Discovering lock contention in Facebook's RocksDB

This post describes how we discovered a source of scaling problems for the multireadrandom benchmark in RocksDB.

A while ago, we ran some scaling tests on a set of RocksDB benchmarks. We noticed that some of the benchmarks didn’t scale well as we increased the number of threads. We decided to instrument the runs and use FlowViz to visualize what is going on with multithreaded performance. The discovery helped open two issues in RocksDB’s repository: 1809 and 1811.

Here’s what we did:

(This tutorial was tested on DINAMITE’s docker container. To set it up, follow our Quick start guide. If any of the instructions do not work in your environment, please contact us.)

Setting up RocksDB

Configuring RocksDB to use DINAMITE’s compiler is straightforward. The following is a set of environment variables that need to be set in order to do this.
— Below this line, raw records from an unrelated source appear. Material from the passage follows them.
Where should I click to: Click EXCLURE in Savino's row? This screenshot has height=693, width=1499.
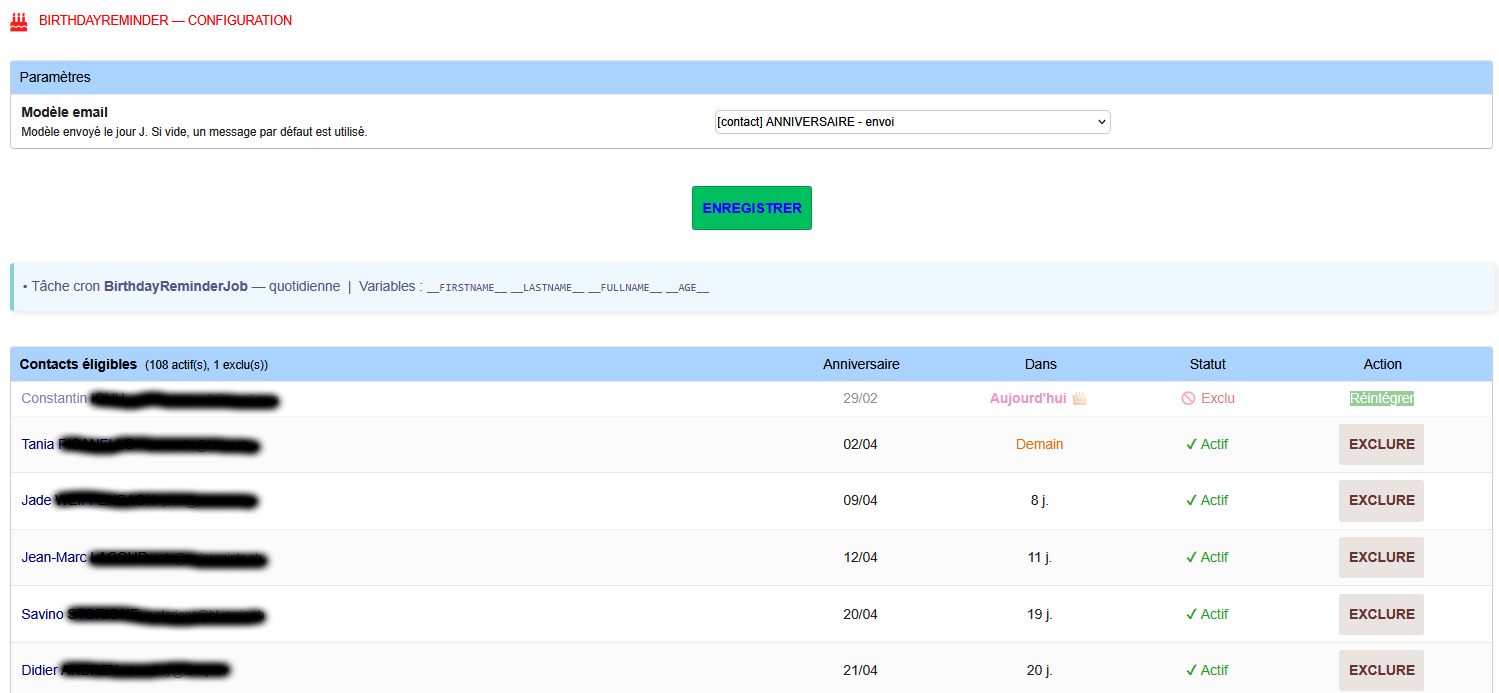[x=1381, y=614]
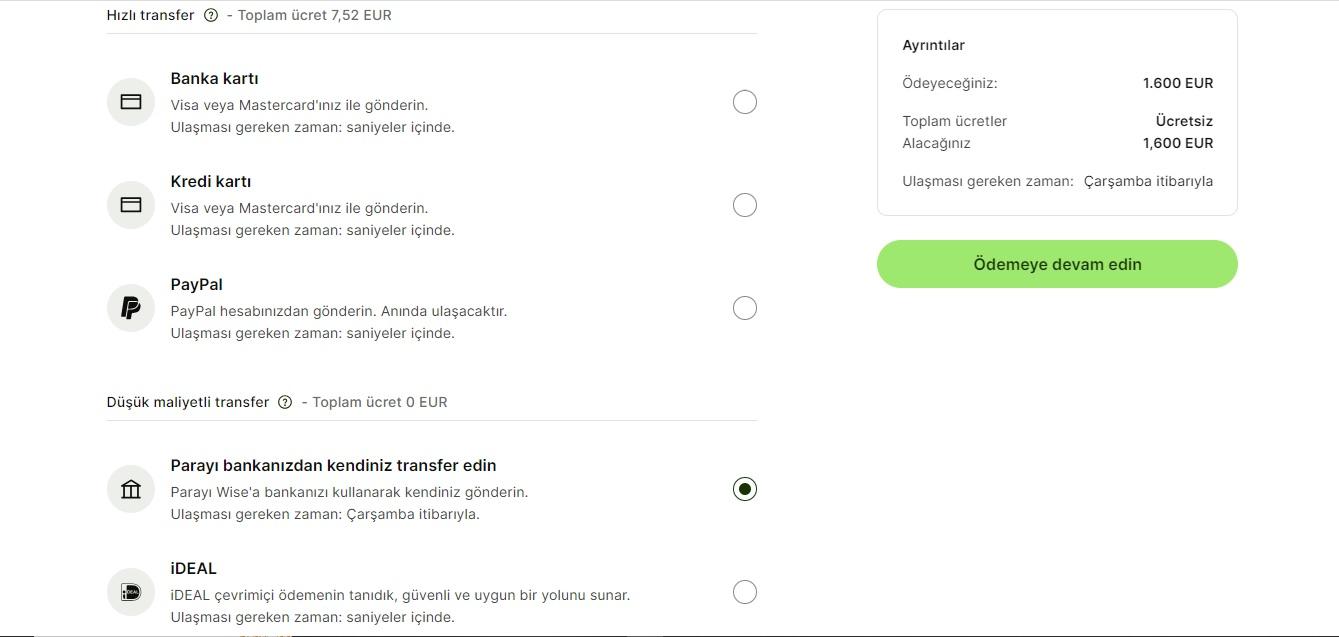
Task: Open the Hızlı transfer help tooltip icon
Action: (x=210, y=14)
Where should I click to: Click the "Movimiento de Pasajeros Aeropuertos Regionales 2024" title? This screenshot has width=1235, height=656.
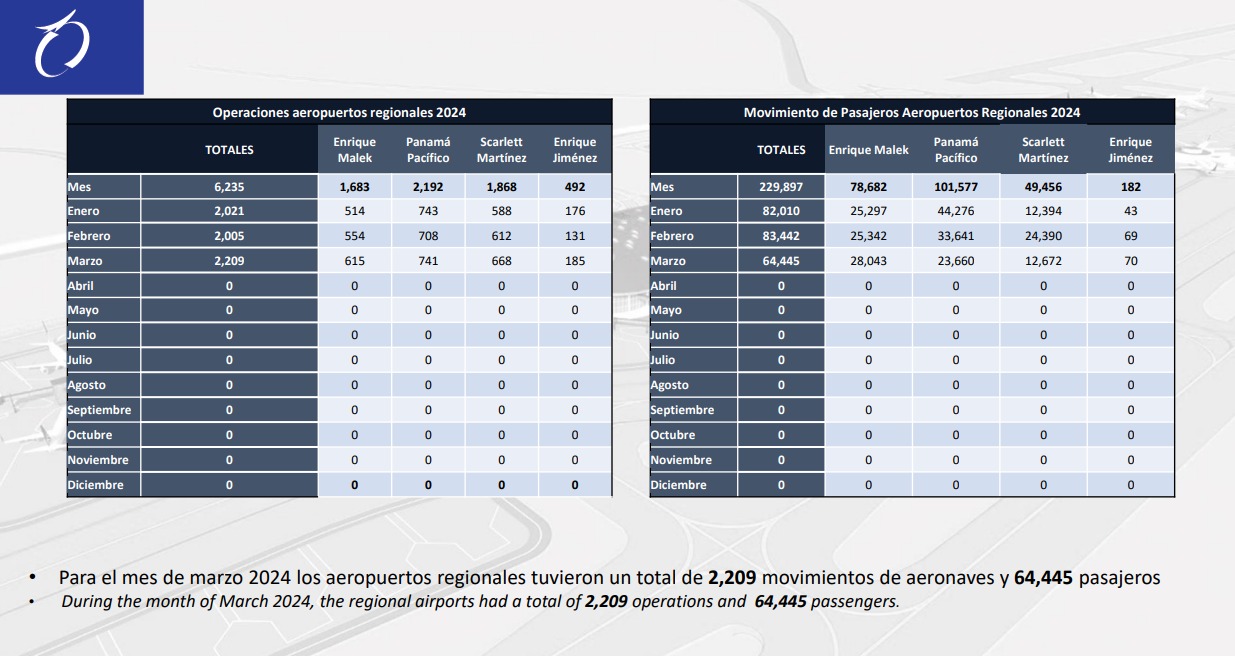click(911, 113)
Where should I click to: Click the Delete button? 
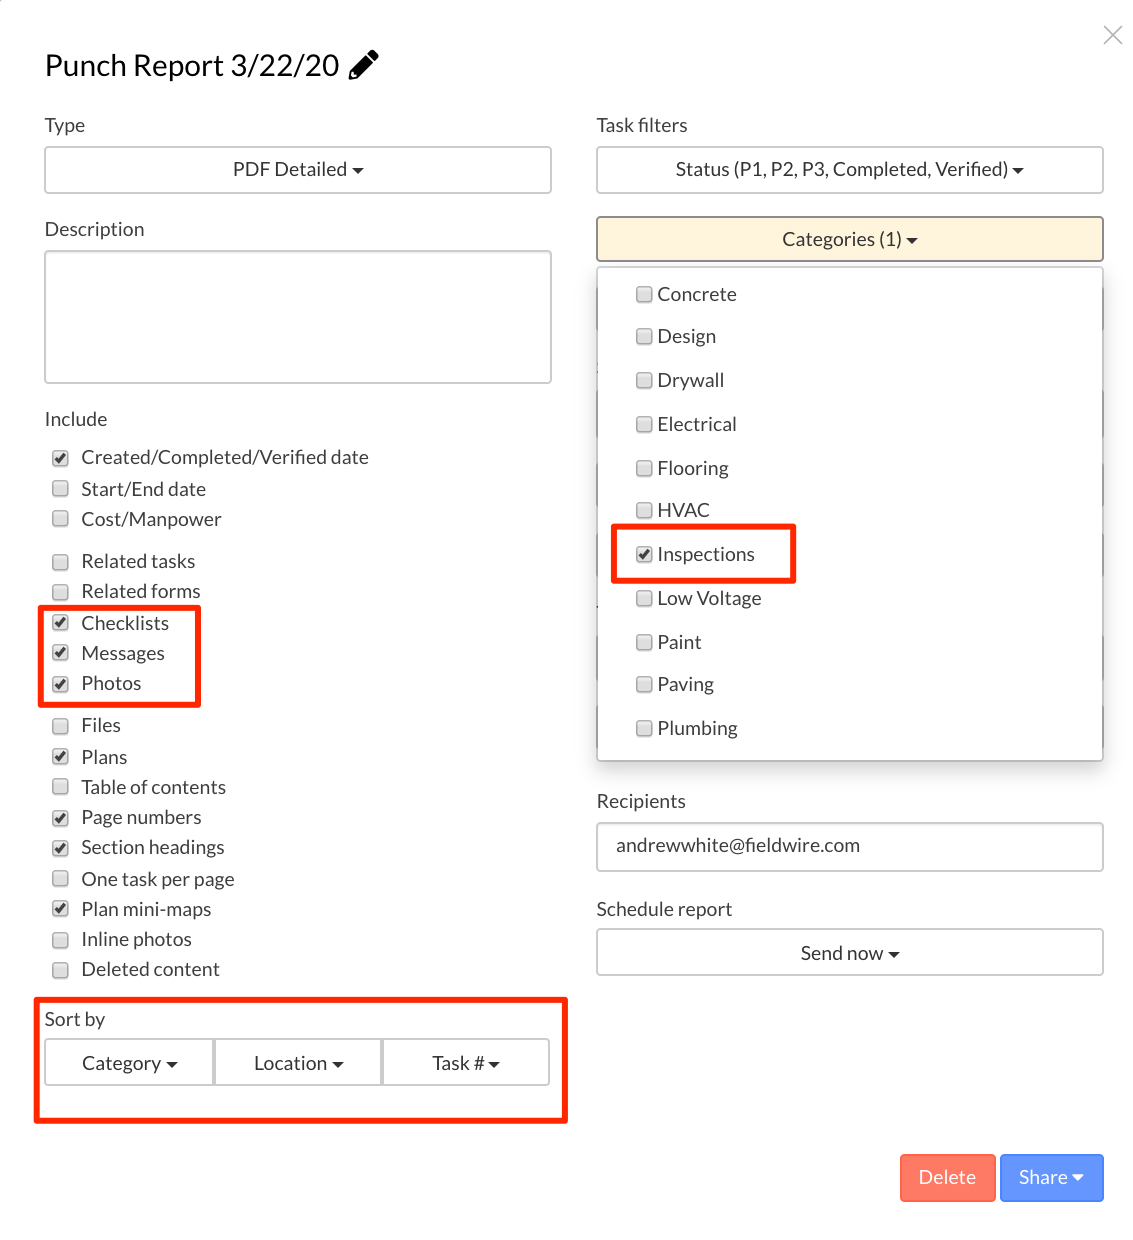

Save it into a file, adjust the paths to point to your DINAMITE installation path, and source before running ./configure

############################################################
## source this file before building RocksDB with DINAMITE ##
############################################################

export DIN_FILTERS=/dinamite_workspace/rocksdb/rocksdb_filters.json
export DINAMITE_TRACE_PREFIX=<path_to_trace_output_dir>
export DIN_MAPS=<path_to_json_maps_output_dir>
export EXTRA_CFLAGS="-O0 -g -v -Xclang -load -Xclang
${LLVM_SOURCE}/Release+Asserts/lib/AccessInstrument.so"
export EXTRA_CXXFLAGS=$EXTRA_CFLAGS
export EXTRA_LDFLAGS="-L${INST_LIB} -linstrumentation"

Make sure that $LLVM_SOURCE points to the root of your LLVM build, and that $INST_LIB points to the library/ subdirectory of DINAMITE compiler’s root.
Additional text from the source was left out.